5. Describe the essential skills, knowledge and expertise you think you need to master in order to succeed in work and life of the 21st Century.


  1. Bru,

    Are you thinking of creating a virtual online high school? It would certainly cut down on expenses. You are probably very familiar with www.21STCENTURYSKILLS.ORG? I appreciate the emphasis on technology, but they also highlight some other very important skills which I think technology touches on(information & media literacy, communication skills, critical thinking and systems thinking, problem identification, formulation and solution, creativity and intellectual curiosity, interpersonal and collaborative skills, self direction - accountability and adaptability), but which may get lost in the shuffle. I only worry that some think that technology in education is the end all, at the expense of good teaching and "real" (I'll leave that up to your imagination) communication. I like your site! I'd love to see the student responses to the 5 questions.

    Sarcasm Guy

  2. Sarcasm guy,

    I agree with your comment that some may view technology as the end rather than as a viable means to develop the 21st century skills that you mentioned. It is an enlightened educator that recognizes the difference, and designs both online and face-to-face activities to foster those skills.

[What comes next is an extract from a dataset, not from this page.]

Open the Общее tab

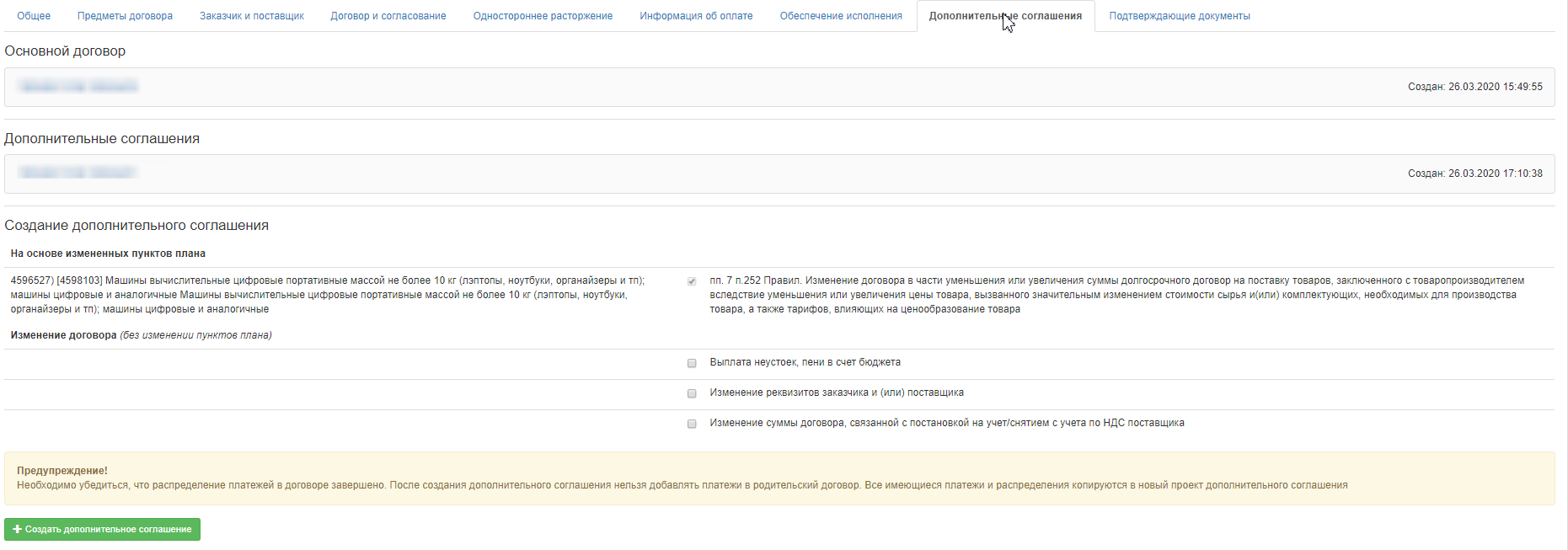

    You are right to be wary of the computer acting as a barrier to “real” communication. It is easy to use the computer to shield us from any real human contact, replacing human relationships with virtual connections. However it can also be viewed as a democratic tool of communication that can lead to greater participation. It can act as an equalizer that encourages those who are timid to make their opinion heard.

    I do not think that online and e-learning will ever replace a teacher’s influence in the physical classroom. Maybe I am old school, but I believe that there is value-added for my students to be in the same classroom with me. A thoughtful blend of online activities to supplement classroom instruction perhaps should become the recipe for 21st century education.

  3. Gosh, I wish I had you as my math teacher when I was young and impressionable!